The litigation funder Burford Capital is touting details of a “highly profitable” investment that it says represents the future of its industry.
Burford announced on Tuesday that it backed the U.K. power company Rurelec plc in an arbitration against the government of Bolivia that culminated in a $41 million award this year. Burford said it loaned Rurelec $15 million in 2012, and got back the principal, plus $11 million in profit. (That’s a 73 percent return on its investment.)
Traditionally, litigation funders cover the cost of a lawsuit in exchange for a big slice of the winnings. The client doesn’t have to pay back the funder if the litigation is unsuccessful. But with Rurelec, Burford acted more like a conventional lender. It loaned $15 million that Rurelec could spend on its business needs, rather than just on the lawsuit. Regardless of whether Rurelec won or lost against Bolivia, it had to pay back the $15 million plus 12 percent interest. If Rurelec won, Burford was entitled to an additional contingency fee.
In a statement, Rurelec’s chairman said the deal was attractive because traditional lenders usually charge higher interest rates. Said Bogart: “We made what was basically a below-market loan, and we were willing to make up the difference on the arbitration claim.”
“Pending claims aren’t given much credit by the banks. But these are big-dollar claims,” he said. “These are basically invisible assets.”

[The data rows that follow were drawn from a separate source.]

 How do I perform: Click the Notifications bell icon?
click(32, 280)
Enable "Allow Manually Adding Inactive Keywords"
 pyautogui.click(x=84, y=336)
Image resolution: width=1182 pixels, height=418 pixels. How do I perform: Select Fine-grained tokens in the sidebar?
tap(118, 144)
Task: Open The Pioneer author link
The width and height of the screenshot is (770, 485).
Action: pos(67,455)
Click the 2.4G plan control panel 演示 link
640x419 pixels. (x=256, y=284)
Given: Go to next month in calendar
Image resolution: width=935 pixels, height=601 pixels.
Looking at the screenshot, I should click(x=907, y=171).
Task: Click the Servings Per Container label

Bogart said that Burford has reached similar deals with other companies. He said the traditional litigation funding model—fronting legal fees for a case in exchange for a chunk of any recovery—is becoming a smaller part of Burford’s business. “This has been happening quietly for a while now,” he said.

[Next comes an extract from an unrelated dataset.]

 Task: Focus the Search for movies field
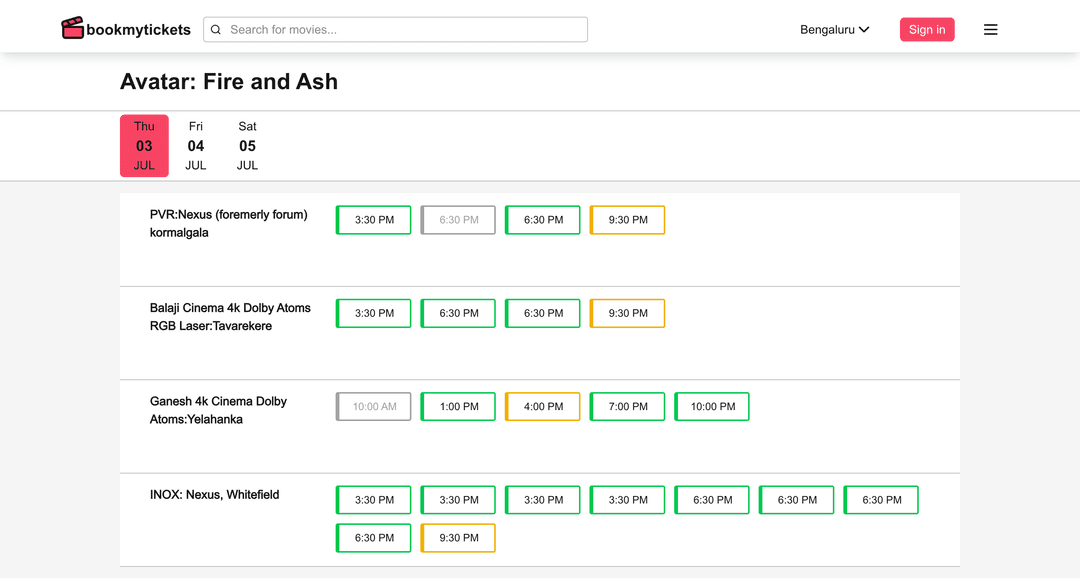point(400,30)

Professor Maya Steinitz of the University of Iowa College of Law, who writes frequently on litigation funding, says it’s difficult to say if this is the first or only deal of its kind, because this funding market isn’t transparent. “But it is the first and only one publicly reported in which a corporate debt facility was linked to an arbitration claim,” she said in an email. Steinitz added that the financing arrangement “does show that some companies, such as Burford, are really innovating and expanding the way we think of litigation once we view it as as an asset.”